In January 1350, Petrarch wrote a lengthy letter to his dear friend ("Socrates" as Petrarch liked to call him), dedicating the collection to him. He requests his friend to keep the letters safely out of sight of the censors and critics. It has since been discovered that Socrates was the Flemish Benedictine monk and music theorist Lodewijk Heyligen, whose acquaintance Petrarch had made in the circle of Cardinal Giovanni Colonna in Avignon.

==Seniles==
Petrarch began a second collection of letters in 1361, also known as Letters of Old Age, containing 128 letters written between 1361 and 1373. It is also broken down and sorted into volumes (18 books). The final letter, the first and only of the 18th book, is his incomplete Letter to Posterity. Some English translations of this collection of letters that are out of copyright are available here A complete English translation is also available in two volumes from Italica Press, translated by Aldo S. Bernardo, formerly Distinguished Professor Emeritus of Italian and Comparative Literature, State University of New York at Binghamton.

==Letters of interest==
- Letter to Posterity
- Ascent of Mont Ventoux
- Letter VI.2 to Fra Giovanni Colonna

== Litterae Variae ==
There are many letters that Petrarch lost or did not keep a copy of. Others, he destroyed the originals for fear they would bring much criticism to his larger collection. There is a collection of 59 of these letters by Giuseppe Fracassetti.

== Sine Nomine ==
This special set (Book Without A Name) of letters Petrarch was too fond of to let out of his hands of some nineteen letters was kept out of the main body of Familiar Letters to give respect to the papacy and the controversial lavish lifestyle practiced at Avignon. Liber sine nomine is an epitome of this same work in one volume without a title (which is 19 letters).

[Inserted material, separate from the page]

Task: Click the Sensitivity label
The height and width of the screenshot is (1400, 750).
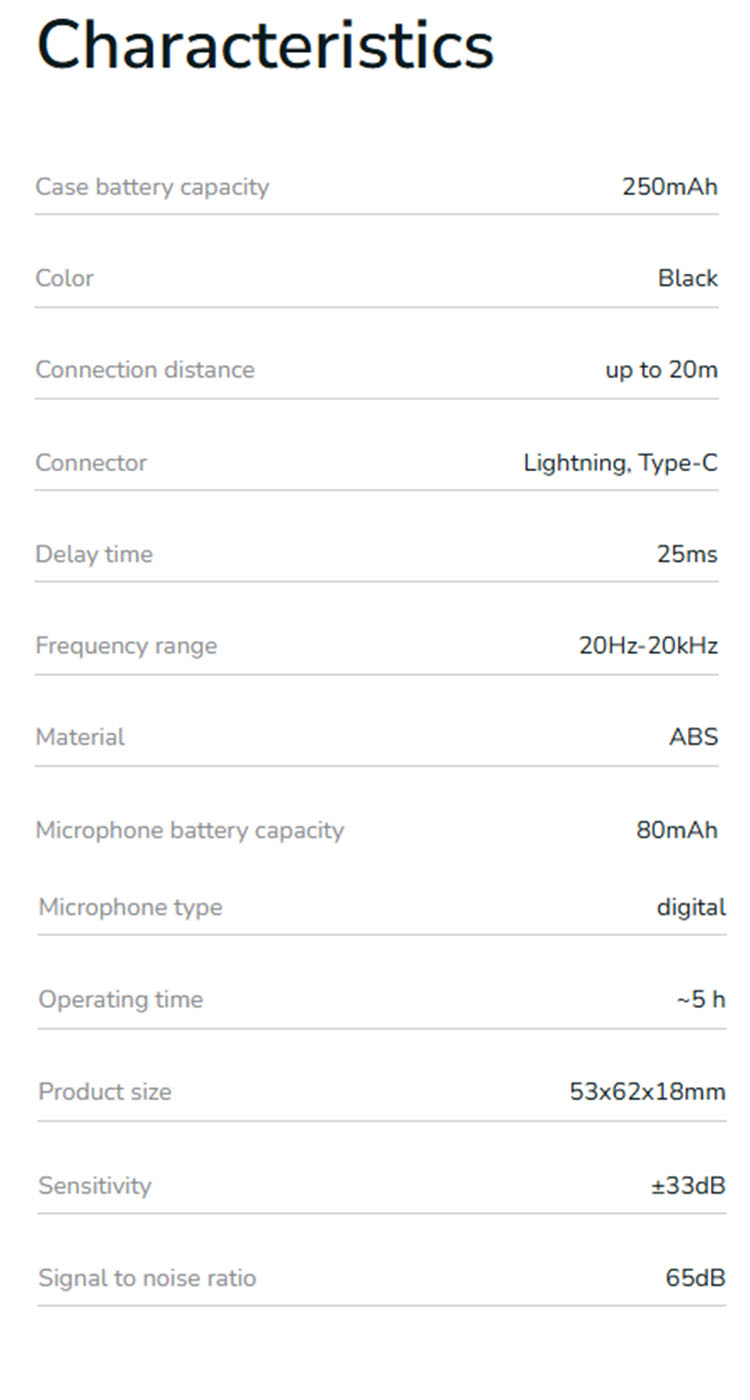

== English translations ==
- Francesco Petrarch, Letters on Familiar Matters (Rerum familiarium libri), translated by Aldo S. Bernardo (New York: Italica Press, 2005). Volume 1, Books 1-8; Volume 2, Books 9-16; Volume 3, Books 17-24.
- Francesco Petrarch, Letters of Old Age (Rerum senilium libri), translated by Aldo S. Bernardo, Saul Levin & Reta A. Bernardo (New York: Italica Press, 2005). Volume 1, Books 1-9; Volume 2, Books 10-18.